Le Festi-Plage de Cap-d’Espoir, qui débute le 26 juillet à Percé, sera le prochain à participer au projet de la Table de concertation. L’an dernier, plusieurs participants disaient avoir été agressés et drogués contre leur gré en marge du festival. Des plaintes avaient été portées à la Sûreté du Québec, qui a enquêté au sujet des allégations. « C’est vraiment important que ce soient des mesures collectives et non pas des mesures victimisantes ou à portée individuelle seulement », croit Sara Ternoir. Il est question d’identifier des ressources sur le terrain et dans les organisations des évènements « plutôt que de dire : check ton verre toute la soirée », ajoute-t-elle.

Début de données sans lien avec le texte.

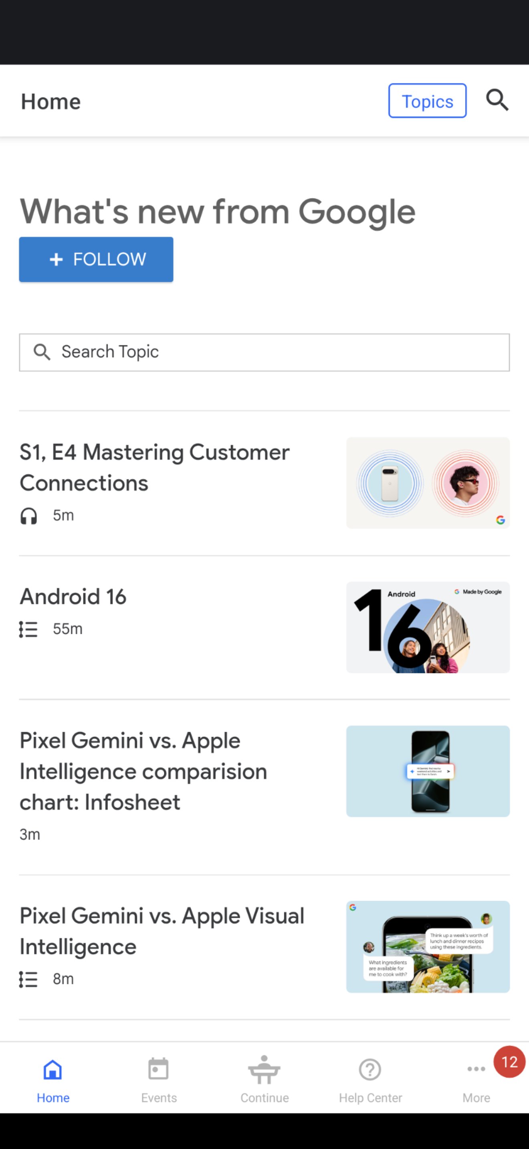This screenshot has height=1149, width=529.
Task: Open the Topics button
Action: coord(427,101)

« On est dans un mouvement. On est loin d’être les seules », précise-t-elle. Le CALACS sera aussi présent pour la première année au Festif ! de Baie-Saint-Paul, qui commence le 20 juillet. Ce sont également les allégations à Cap-d’Espoir, l’an dernier, qui ont accéléré la mise en place de ressources sur le terrain, indique le directeur général, Clément Turgeon. « On a eu envie de prendre les devants », affirme-t-il, bien conscient que la tâche n’est pas simple pour tous les festivals qui n’ont pas nécessairement ce « réflexe ».

PHOTO SARKA VANCUROVA, ARCHIVES LA PRESSE

Un concert au Festif ! de Baie-Saint-Paul à l’été 2022

Comme d’autres évènements au Québec, le festival avait déjà sa « zone de réconfort » sur le site, où se trouvent des organismes œuvrant en prévention de consommation d’alcool et de drogue. Cet espace peut maintenant être utilisé par les personnes qui se sont senties visées par des violences sexuelles, soit des gestes psychologiques ou physiques, à caractère sexuel, qui sont portés contre quelqu’un sans son consentement. Ils peuvent prendre plusieurs formes, telles que le harcèlement, le voyeurisme et l’agression sexuelle.

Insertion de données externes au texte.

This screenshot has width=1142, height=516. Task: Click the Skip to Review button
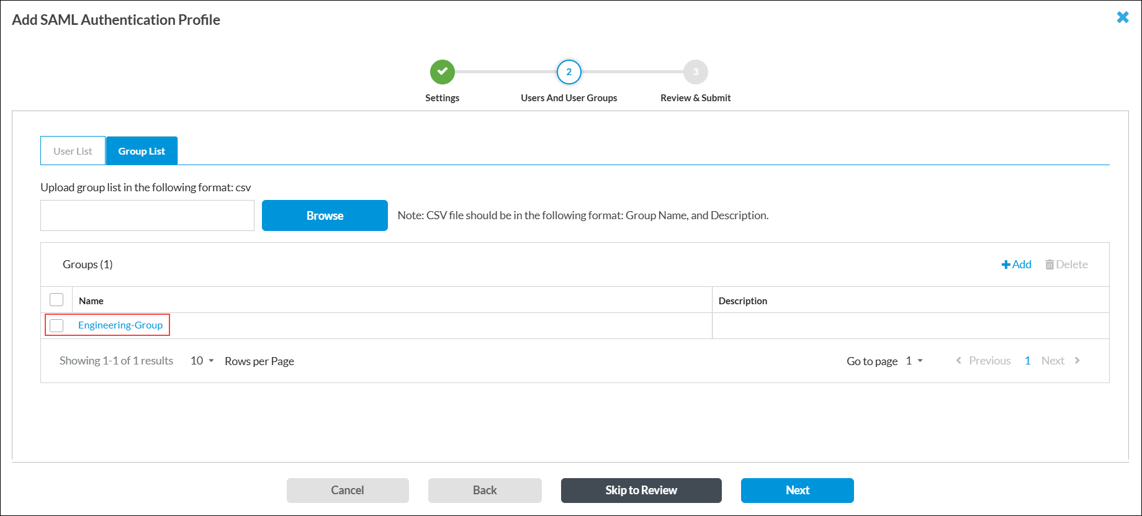coord(641,491)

Entre les mains des festivals et des dirigeants

L’enjeu sera la pérennité de ces espaces sûrs et la prévention à long terme, selon Sara Ternoir. C’est un avis que partage Jordanne Blais-Rochefort, une des cofondatrices de l’organisme Scène & Sauve : « Notre plus grand rêve, c’est d’arrêter d’exister. »

En plus d’avoir des intervenants présents sur le terrain lors des évènements, Scène & Sauve accompagne aussi les organismes dans la prévention des violences à caractère sexuel. Le projet a vu le jour après que deux étudiantes habituées de fréquenter les festivals, « alarmées par le manque de ressources », en ont eu assez de n’avoir personne vers qui se tourner lorsque des gestes d’agression sexuelle étaient commis contre elles.

L’absence de porte de sortie venait normaliser ces comportements-là.

Jordanne Blais-Rochefort

« On a décidé d’être la solution », ajoute-t-elle. Scène & Sauve a d’abord commencé à intervenir dans les fêtes étudiantes comme les initiations, et il se joint pour l’été à Aire commune à Montréal, qui accueille des évènements tout l’été. Aire commune n’avait pas de politique de prévention des violences à caractère sexuel avant l’arrivée de Scène & Sauve. « Scène & Sauve est aussi venu former nos employés. Comme ça, tout le monde, le serveur derrière le bar, le busboy, est un témoin actif et peut être un allié », explique Marie-Pier Tessier de L’étoile, cofondatrice et directrice générale d’Aire commune.

PHOTO DOMINICK GRAVEL, LA PRESSE

Marie-Pier Tessier de L’étoile, cofondatrice et directrice générale d’Aire commune, et Jordanne Blais-Rochefort, cofondatrice et présidente-directrice générale de Scène & Sauve

Les deux femmes espèrent que leur projet pilote inspirera d’autres acteurs du milieu à mettre la main à la pâte. Il faudra toutefois que ce soit un travail collectif, et qu’il inclue une multitude d’acteurs de la société québécoise, souligne Patrick Kearney, du Regroupement des festivals régionaux artistiques indépendants (REFRAIN). Les festivals peuvent se doter de mesures afin d’être prêts lorsque des intoxications au GHB arrivent, mais le gouvernement doit aussi être de la partie pour ce qui est de la prévention, ajoute-t-il.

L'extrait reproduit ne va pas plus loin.